Ponniah applied for a passenger bus licence to run services on fixed routes between Brighton Marina, central Brighton and central Hove. Brighton and Hove City Council granted the company a licence to operate in October 2005; it was the first licensed auto rickshaw service established outside Asia. After a formal launch at Brighton Racecourse on 6 July 2006, the vehicles began running later that month for the summer season, charging a flat rate of £2.50 for any journey between Brighton railway station, Hove and Brighton Marina. In the same month, Ponniah stated that he intended to import another 12 vehicles in order to start similar operations in London and elsewhere in the United Kingdom: Bristol, Manchester, Birmingham and Edinburgh were planned to follow London, where services were expected to start in May 2007.

The company immediately faced "stiff opposition" from taxi drivers. A body representing 1,500 drivers in the city attempted to take legal action against Tuctuc Ltd, initially citing increased congestion and claiming that the vehicles were unsafe, then stating that the service was not operating to a timetable as required by the Public Passenger Vehicles Act 1981. An investigation by the Traffic commissioner in October 2006 found that the company was failing to operate to its timetables 50% of the time, and the following month levied a fine of £16,500 (reduced on appeal to £8,000) for breaching its passenger bus licence terms. The timetable was then amended, but Ponniah stated this made the operation "unworkable" and withdrew the service for the winter season. This resulted in another enquiry by the Traffic commissioner, who investigated whether the company's licence had been breached again by ceasing operations without giving a statutory notice period. Another setback occurred in September 2006 when the Burberry-themed rickshaw, known as the "Chavrolet" and "voted the most popular design by the public", had to be redesigned after Burberry threatened legal action over trademark infringement.

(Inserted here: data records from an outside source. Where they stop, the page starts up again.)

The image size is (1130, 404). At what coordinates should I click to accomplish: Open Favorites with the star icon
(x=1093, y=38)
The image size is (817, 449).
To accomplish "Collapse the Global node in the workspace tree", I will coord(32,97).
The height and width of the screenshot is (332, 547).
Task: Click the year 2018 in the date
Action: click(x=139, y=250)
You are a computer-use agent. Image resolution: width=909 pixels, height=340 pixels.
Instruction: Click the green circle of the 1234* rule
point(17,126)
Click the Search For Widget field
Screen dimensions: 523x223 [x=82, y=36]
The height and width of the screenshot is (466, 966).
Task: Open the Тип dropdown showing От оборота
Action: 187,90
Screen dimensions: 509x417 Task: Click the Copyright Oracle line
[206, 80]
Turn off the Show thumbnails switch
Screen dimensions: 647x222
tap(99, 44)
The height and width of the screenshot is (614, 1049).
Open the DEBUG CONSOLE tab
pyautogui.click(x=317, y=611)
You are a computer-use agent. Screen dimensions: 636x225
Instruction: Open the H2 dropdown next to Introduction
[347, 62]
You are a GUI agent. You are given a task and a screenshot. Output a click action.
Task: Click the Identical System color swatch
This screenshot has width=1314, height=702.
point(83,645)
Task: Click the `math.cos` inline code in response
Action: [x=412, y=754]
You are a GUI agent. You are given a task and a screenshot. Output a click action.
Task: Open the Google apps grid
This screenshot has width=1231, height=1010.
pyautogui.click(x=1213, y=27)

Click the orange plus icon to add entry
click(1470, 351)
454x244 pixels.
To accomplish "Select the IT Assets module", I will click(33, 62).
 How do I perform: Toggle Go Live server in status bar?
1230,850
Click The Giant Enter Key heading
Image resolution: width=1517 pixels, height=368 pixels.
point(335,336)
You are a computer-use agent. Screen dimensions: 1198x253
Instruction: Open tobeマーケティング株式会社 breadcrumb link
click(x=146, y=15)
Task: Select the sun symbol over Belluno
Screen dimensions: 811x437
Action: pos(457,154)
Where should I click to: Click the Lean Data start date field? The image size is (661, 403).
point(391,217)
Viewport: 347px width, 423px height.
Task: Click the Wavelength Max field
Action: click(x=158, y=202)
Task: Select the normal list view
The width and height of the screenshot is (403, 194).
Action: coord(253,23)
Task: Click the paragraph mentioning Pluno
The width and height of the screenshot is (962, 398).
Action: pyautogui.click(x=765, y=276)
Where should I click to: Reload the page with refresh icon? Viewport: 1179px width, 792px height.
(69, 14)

Ponniah announced a revised service in April 2007. Instead of operating along fixed routes to specific destinations, the vehicles would offer pre-booked journeys anywhere in the city, using a different type of public service vehicle licence. Permission was granted to operate up to 30 vehicles, and Ponniah purchased 10 new vehicles with a larger capacity (up to six passengers rather than three). Some of the original three-seater auto rickshaws were retained and stayed in service alongside the six-seaters.

The new service began on 23 May 2007, but in January 2008 operations ceased permanently and the Traffic commissioner imposed another fine and revoked the company's licence because of further breaches. No auto rickshaws have run in the city since then, except for a period during the summer of 2008, when some vehicles were used on sightseeing tours of Brighton's tourist attractions.